Applesauce is one of those things that just can’t be wrong. Store-bought, homemade; cold, hot; dessert, snack; alone, a la mode. I’ve never encountered applesauce that wasn’t just flat-out delicious. It’s kind of like the American version of chutney: used so many ways, and yet always fabulous.

I love warm homemade applesauce. I remember the first time I hosted Thanksgiving and made it with cinnamon and cloves. I served it over vanilla ice cream and my dad asked what it was. But that’s one of the great things about applesauce: it folds itself into so many different forms that you might not recognize it from moment to moment.

This is a grown-up version of the kid’s classic: infused with a sweet wine syrup, it lingers on the tongue. The apples and wine work well together, partly because the apples are so light and the wine is so deep in flavor. Overall, the result is a light dessert that also tastes hearty; a reminder of all the simple things I love about winter: snowflakes stuck to the window, fuzzy boots, walking into the heat from outside.

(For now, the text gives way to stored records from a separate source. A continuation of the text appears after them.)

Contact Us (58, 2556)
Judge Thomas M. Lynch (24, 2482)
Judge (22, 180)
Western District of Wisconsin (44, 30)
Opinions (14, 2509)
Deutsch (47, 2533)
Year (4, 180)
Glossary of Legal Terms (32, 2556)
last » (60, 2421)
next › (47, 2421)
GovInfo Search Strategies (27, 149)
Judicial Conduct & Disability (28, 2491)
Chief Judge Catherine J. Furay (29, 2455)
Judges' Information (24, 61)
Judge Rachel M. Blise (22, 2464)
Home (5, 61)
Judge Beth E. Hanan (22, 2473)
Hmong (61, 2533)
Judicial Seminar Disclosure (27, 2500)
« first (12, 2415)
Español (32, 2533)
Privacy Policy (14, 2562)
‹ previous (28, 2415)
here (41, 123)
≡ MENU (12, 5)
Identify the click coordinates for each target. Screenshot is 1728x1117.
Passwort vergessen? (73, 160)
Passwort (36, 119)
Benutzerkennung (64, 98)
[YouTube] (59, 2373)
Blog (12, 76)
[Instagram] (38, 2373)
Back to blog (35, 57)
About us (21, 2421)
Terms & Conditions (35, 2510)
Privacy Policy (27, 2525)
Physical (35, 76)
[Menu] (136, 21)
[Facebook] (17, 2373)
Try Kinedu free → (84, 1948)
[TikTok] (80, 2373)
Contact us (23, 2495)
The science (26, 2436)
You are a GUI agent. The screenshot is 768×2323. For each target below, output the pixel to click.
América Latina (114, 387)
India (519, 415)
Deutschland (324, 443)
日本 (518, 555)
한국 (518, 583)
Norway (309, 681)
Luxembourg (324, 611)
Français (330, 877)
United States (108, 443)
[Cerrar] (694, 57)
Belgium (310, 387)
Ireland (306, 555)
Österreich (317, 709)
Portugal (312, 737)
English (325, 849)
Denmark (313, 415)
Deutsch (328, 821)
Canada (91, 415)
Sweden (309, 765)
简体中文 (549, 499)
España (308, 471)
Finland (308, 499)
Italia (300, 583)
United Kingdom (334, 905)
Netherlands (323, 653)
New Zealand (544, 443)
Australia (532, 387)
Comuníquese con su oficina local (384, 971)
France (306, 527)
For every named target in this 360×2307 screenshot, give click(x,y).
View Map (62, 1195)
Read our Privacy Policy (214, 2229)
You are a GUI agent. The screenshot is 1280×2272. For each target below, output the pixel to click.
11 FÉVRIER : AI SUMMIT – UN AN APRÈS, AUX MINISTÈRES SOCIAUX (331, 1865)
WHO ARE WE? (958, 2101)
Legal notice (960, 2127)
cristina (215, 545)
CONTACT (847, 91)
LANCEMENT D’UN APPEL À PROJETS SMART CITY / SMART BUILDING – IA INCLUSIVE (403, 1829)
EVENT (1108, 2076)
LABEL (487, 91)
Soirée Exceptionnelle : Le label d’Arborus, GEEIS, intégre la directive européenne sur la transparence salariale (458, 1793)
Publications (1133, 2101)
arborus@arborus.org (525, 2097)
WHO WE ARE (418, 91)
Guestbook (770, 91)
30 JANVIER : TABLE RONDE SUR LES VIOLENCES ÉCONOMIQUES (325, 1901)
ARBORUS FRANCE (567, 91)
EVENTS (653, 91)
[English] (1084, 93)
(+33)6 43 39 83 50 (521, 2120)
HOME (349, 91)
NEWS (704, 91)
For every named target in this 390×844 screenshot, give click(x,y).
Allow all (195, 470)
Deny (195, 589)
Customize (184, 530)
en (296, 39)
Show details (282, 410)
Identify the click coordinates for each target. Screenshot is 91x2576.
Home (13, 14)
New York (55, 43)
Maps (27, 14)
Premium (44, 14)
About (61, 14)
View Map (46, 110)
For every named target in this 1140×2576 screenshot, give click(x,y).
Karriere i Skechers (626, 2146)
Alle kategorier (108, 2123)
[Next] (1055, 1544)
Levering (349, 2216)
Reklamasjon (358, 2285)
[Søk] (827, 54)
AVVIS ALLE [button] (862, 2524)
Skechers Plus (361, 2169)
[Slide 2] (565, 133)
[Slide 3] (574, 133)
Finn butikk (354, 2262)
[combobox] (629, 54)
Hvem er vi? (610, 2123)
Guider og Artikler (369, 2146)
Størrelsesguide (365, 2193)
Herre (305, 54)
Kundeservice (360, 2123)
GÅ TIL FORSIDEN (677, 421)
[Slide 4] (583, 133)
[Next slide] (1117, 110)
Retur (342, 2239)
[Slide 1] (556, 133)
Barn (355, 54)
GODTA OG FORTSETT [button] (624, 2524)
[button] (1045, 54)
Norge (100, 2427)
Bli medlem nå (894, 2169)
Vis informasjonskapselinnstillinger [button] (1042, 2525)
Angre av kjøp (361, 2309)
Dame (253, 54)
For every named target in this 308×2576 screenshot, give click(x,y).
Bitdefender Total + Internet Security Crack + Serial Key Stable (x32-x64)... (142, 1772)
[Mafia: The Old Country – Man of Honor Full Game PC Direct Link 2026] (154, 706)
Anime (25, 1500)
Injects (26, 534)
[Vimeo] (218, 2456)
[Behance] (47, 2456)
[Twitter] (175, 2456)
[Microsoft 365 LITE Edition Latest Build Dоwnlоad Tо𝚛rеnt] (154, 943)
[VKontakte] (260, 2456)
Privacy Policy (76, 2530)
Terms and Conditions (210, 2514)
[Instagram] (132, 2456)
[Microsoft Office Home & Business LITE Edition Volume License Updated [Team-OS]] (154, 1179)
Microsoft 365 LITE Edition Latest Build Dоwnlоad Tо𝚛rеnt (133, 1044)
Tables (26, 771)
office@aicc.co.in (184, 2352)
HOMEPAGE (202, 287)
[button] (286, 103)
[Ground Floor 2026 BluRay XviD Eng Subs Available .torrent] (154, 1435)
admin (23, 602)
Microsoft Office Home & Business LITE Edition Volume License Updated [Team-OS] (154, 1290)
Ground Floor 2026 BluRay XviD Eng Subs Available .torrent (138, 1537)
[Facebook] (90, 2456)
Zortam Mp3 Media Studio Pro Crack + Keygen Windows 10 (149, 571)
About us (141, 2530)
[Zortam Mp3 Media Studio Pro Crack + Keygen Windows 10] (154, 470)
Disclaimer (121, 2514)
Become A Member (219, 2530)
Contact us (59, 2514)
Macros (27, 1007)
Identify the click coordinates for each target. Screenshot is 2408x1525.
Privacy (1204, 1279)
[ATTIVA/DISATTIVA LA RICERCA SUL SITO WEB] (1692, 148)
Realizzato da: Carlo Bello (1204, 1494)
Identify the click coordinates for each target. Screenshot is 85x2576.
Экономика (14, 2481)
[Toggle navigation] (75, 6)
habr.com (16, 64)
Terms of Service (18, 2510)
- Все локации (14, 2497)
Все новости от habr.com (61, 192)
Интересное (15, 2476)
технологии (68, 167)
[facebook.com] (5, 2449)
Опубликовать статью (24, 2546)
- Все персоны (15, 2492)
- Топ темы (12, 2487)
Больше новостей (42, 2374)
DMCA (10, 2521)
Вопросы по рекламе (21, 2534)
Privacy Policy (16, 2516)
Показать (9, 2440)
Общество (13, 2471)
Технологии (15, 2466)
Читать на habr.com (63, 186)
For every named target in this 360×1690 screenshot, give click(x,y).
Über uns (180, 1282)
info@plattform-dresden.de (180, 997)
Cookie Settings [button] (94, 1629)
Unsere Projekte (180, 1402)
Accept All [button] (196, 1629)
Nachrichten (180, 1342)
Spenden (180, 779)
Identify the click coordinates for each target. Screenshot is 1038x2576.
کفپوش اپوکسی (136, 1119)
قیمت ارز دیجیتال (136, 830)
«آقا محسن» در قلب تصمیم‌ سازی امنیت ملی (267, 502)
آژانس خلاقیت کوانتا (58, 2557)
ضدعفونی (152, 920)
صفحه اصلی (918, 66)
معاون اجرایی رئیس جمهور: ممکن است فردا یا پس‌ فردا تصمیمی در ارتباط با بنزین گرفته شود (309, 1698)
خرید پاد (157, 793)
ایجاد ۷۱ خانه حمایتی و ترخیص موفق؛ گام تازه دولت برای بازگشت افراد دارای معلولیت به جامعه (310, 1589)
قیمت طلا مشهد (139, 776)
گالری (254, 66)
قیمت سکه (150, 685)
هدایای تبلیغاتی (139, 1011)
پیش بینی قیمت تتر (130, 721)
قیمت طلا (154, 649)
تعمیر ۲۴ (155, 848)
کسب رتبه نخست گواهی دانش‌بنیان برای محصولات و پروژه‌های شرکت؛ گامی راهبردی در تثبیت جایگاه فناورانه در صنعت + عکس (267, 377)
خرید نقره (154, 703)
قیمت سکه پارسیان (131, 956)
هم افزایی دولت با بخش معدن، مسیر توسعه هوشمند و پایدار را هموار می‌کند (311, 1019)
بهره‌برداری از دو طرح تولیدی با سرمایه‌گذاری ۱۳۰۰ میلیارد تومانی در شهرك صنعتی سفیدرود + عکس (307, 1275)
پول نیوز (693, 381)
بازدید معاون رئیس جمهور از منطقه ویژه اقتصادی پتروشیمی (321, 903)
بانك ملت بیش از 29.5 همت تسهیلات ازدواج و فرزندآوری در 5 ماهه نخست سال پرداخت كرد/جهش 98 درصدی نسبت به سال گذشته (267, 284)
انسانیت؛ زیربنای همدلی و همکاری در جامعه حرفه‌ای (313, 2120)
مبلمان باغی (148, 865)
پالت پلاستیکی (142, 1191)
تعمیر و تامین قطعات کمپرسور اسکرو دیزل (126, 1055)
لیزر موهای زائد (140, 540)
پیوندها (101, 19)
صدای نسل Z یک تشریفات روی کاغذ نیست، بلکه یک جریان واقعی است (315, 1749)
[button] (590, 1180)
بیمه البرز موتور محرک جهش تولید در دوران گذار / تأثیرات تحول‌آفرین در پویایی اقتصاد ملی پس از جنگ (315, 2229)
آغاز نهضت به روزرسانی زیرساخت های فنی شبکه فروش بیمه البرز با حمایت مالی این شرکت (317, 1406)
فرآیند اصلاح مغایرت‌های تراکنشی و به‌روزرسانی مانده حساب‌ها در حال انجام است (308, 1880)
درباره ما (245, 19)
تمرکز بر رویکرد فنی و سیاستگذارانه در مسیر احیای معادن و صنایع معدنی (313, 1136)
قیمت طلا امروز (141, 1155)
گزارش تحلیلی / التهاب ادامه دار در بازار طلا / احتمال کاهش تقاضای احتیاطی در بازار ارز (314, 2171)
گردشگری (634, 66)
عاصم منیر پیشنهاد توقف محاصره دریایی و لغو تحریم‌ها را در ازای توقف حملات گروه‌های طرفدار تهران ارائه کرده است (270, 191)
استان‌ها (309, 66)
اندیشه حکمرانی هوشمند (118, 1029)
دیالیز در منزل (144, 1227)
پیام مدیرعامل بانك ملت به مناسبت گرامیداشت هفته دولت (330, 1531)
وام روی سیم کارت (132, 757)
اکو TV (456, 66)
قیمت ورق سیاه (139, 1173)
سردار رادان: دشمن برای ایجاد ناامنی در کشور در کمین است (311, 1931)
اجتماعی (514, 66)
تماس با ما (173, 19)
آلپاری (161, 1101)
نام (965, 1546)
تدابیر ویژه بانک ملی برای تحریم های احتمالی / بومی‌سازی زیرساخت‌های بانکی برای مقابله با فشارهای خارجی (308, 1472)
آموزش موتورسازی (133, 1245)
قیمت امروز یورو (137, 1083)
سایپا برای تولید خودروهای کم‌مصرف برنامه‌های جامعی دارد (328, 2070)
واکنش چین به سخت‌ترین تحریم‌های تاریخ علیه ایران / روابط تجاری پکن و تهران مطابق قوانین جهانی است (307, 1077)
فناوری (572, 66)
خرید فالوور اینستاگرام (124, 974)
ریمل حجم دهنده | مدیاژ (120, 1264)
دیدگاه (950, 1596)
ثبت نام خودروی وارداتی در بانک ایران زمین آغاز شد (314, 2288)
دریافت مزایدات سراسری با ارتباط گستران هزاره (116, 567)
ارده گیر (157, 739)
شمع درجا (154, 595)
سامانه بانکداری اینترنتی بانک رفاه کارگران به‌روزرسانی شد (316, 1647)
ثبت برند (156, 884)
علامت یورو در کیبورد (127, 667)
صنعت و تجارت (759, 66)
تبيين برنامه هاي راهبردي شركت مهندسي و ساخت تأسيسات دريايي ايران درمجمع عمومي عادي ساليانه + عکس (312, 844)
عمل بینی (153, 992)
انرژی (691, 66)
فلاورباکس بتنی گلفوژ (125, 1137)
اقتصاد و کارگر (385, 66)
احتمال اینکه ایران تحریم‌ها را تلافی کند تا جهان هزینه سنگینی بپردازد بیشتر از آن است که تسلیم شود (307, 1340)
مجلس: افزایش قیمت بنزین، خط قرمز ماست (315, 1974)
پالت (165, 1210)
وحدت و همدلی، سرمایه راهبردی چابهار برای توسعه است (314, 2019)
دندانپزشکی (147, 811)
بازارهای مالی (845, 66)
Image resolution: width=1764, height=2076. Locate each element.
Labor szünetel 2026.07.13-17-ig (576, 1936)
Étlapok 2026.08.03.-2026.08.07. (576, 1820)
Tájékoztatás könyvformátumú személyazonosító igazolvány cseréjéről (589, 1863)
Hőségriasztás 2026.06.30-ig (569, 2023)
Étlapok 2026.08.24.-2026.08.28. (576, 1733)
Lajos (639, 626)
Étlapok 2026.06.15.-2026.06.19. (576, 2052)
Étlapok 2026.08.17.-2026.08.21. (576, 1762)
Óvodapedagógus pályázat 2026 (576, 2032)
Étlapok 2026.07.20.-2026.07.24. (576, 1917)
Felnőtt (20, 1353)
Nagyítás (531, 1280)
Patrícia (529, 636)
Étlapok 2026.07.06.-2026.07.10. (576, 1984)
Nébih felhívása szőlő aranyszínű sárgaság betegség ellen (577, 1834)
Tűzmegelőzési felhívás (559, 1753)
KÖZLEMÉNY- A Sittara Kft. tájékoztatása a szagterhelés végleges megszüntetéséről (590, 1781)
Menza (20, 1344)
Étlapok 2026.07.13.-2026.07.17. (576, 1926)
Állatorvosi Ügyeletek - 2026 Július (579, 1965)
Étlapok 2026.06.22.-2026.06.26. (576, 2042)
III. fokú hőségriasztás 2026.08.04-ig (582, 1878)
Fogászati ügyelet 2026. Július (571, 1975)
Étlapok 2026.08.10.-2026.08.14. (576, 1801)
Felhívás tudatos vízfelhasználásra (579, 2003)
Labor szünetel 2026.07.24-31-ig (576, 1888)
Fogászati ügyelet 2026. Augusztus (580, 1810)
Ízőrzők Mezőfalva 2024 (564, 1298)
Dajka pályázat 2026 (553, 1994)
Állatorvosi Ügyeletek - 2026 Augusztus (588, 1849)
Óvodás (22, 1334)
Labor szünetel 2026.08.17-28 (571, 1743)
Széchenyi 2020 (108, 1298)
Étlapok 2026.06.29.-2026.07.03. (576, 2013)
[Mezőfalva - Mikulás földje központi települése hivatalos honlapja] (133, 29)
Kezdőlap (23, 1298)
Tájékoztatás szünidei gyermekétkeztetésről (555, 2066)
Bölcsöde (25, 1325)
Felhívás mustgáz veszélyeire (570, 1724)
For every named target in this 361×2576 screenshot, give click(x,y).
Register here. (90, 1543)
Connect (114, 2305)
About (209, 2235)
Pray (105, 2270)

If you haven’t already noticed, I love cooking with wine. A word of advice: don’t cook with a wine you wouldn’t drink. I usually have an open bottle of red from the last time someone was visiting (I don’t drink red myself), and use that. You’ll have some wine syrup left over from this recipe. You can pour it over the applesauce, or you can use it on its own as a topper for ice cream or to mix into baked goods. I can already envision adding it to puddle cookies. Yum!

In the meantime, enjoy the applesauce. Preferably when the house is quiet and the fire is crackling. And no one’s there to steal some out of your bowl.